In the current formulas, we "eliminate" $\boldsymbol{x}$ by taking the $\max$, obtaining formulas containing only $\boldsymbol{\omega}$ and $\Delta\boldsymbol{\omega}$. This might be questionable for some; for some readers, a more intuitive approach would be taking the mathematical expectation $\mathbb{E}_{\boldsymbol{x}}$. Why $\max$ instead of $\mathbb{E}$? There are several reasons. First, calculating the $\max$ only requires defining the domain of $\boldsymbol{x}$, while calculating $\mathbb{E}$ requires defining the distribution of $\boldsymbol{x}$. Different distributions yield different results, and accurately defining this distribution is not a trivial matter.
Secondly, $\max$ has the advantage of being invariant to monotonic transformations, whereas $\mathbb{E}$ does not. For example, for $\max$ we have the identity $(\max_{\boldsymbol{x}} \Vert \boldsymbol{f}(\boldsymbol{x};\boldsymbol{\omega})\Vert_{RMS})^2 = \max_{\boldsymbol{x}} \Vert \boldsymbol{f}(\boldsymbol{x};\boldsymbol{\omega})\Vert_{RMS}^2$. That is, whether you take the $\max$ of $\Vert \boldsymbol{f}(\boldsymbol{x};\boldsymbol{\omega})\Vert_{RMS}$ or $\Vert \boldsymbol{f}(\boldsymbol{x};\boldsymbol{\omega})\Vert_{RMS}^2$, the essence is the same. But for $\mathbb{E}$, this is not the case: the expectation of $\Vert \boldsymbol{f}(\boldsymbol{x};\boldsymbol{\omega})\Vert_{RMS}$ and the expectation of $\Vert \boldsymbol{f}(\boldsymbol{x};\boldsymbol{\omega})\Vert_{RMS}^2$ usually differ in calculation difficulty, and their results don't necessarily have a simple relationship.
Therefore, $\max$ is simpler in both concept and properties. One possible concern is whether $\max$ is too harsh, like a "sufficient but not necessary" condition? In fact, $\max$ is an intuitive term; mathematically it's called the "supremum ($\sup$)." The word "least upper bound" indicates the value is reachable and compact. In practice, the mean and the maximum are often of the same order of magnitude, and our goal is only $\mathcal{\Theta}(1)$, so the difference is not large. Conversely, $\max$ accounts for extreme cases, guaranteeing training stability to the greatest extent, which is particularly important for training large models like LLMs.

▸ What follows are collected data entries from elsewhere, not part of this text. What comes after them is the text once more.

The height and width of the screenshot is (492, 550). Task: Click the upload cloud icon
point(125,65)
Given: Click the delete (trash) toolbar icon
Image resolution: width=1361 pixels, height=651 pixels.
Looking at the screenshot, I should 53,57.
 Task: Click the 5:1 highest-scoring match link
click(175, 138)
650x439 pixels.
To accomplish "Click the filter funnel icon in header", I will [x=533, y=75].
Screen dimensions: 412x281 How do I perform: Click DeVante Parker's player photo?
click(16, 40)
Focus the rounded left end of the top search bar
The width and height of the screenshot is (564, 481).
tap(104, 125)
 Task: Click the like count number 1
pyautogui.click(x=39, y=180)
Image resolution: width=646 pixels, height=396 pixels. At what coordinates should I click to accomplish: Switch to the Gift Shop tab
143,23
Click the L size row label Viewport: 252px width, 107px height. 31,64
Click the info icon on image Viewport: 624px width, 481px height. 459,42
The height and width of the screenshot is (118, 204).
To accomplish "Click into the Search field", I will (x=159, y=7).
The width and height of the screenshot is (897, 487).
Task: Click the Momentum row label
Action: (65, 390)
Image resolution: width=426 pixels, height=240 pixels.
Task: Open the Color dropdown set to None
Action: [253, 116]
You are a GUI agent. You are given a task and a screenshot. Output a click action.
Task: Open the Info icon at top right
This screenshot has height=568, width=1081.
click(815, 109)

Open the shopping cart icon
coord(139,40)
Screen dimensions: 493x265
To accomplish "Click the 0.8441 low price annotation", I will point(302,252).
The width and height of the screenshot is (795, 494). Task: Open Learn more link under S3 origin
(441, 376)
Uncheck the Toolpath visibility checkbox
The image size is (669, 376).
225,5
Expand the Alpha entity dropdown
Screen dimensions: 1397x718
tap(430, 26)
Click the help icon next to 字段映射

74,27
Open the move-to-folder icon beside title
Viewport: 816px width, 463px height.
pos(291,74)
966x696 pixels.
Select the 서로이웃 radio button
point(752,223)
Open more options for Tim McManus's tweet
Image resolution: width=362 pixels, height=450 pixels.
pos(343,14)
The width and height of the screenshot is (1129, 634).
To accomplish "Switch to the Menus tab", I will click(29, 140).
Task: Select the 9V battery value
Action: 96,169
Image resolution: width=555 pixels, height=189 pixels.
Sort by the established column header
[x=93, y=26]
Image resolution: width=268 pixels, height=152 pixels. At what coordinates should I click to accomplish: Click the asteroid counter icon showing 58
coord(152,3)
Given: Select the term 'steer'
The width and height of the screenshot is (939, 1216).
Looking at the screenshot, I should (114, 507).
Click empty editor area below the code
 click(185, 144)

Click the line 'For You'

In fact, Elementary MuP, or the Tensor Programs series, is based on a series of analyses using $\mathbb{E}$. Higher-Order MuP, like this article, is based on $\max$. In hindsight, the analysis based on $\mathbb{E}$ is inferior to the $\max$-based Higher-Order MuP in terms of simplicity of calculation and universality of results, which in turn corroborates the effectiveness of $\max$.
Article Summary
Starting from this article, I will share some top-down understandings of model optimization, which are extended thoughts and expansions based on the previous "Higher-Order MuP." As the first article, we mainly described three basic conditions for model stability, or the three characteristics of a good model, which will serve as the foundation for subsequent calculations and analyses.